The scripts were then sent electronically to the blind or low vision actors — Strechay’s iPhone can read 500 words a minute, his desktop 800 — and the talent was offered a choice of what format they wanted their scripts in to better aid their chosen method of reading. It was that seemingly small question — Microsoft Word or PDF? — that signaled to many at the outset of the production’s dedication to inclusivity. “Some of the seasoned actors were like, ‘I’ve never had that offered to me,’” Strechay said.
Once on set, Strechay helped with everything from the mundane — things like telling the blind or low vision actors that the bathroom trailers required a step up to access, asking that marks be tactile so they were easier to hit — to the more complicated elements of daily filming.

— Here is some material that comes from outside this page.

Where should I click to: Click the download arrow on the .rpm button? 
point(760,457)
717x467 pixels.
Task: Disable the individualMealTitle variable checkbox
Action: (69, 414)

Strechay admitted he pushed the cast and crew hard. “I would be standing next to the director as we blocked each scene, saying ‘I wonder about this?’ ‘I don’t think I would do that, make them do this,’” he recalled. “I’d go talk to the actor: ‘I think you should be listening for this, the water is on this side, listen for that sound.’”
And then there were the stunts. “Surprisingly, I’ve been in a few fights back in the day,” Stechay laughed. The key difference between how blind or low-vision individuals fight from those with sight is that combatants with vision are often mislead by what they anticipate is going to happen. Blind or low-vision fighters can sense the tactile response that’s coming, and that confident anticipation was incorporated into the stuntwork.
“If someone is holding me with their right arm and holding my left arm […] I can feel their body,” he said. “I can tell you if they’re pulling back their other arm to punch, I can tell you if they are pulling back their leg to kick you — all from that feeling in their body and that movement.”
Stechay says he’s proud of the collaboration that occurred on “See” and wishes that other productions would see how fundamentally easy it is to incorporate the blind and low-vision community into a set. “Realize that every actor is different, whether they have a disability or not, and take the time to ask what they need,” Strechay said. “What would make their life easier? What would make their work more successful? Take that time. And it’s often no big deal! There’s no more cost to it! Our customers are diverse, and the more diversity you use in any business, it only equals success.”
“See” is streaming now on Apple TV+. New Season 1 episodes will be released each Friday.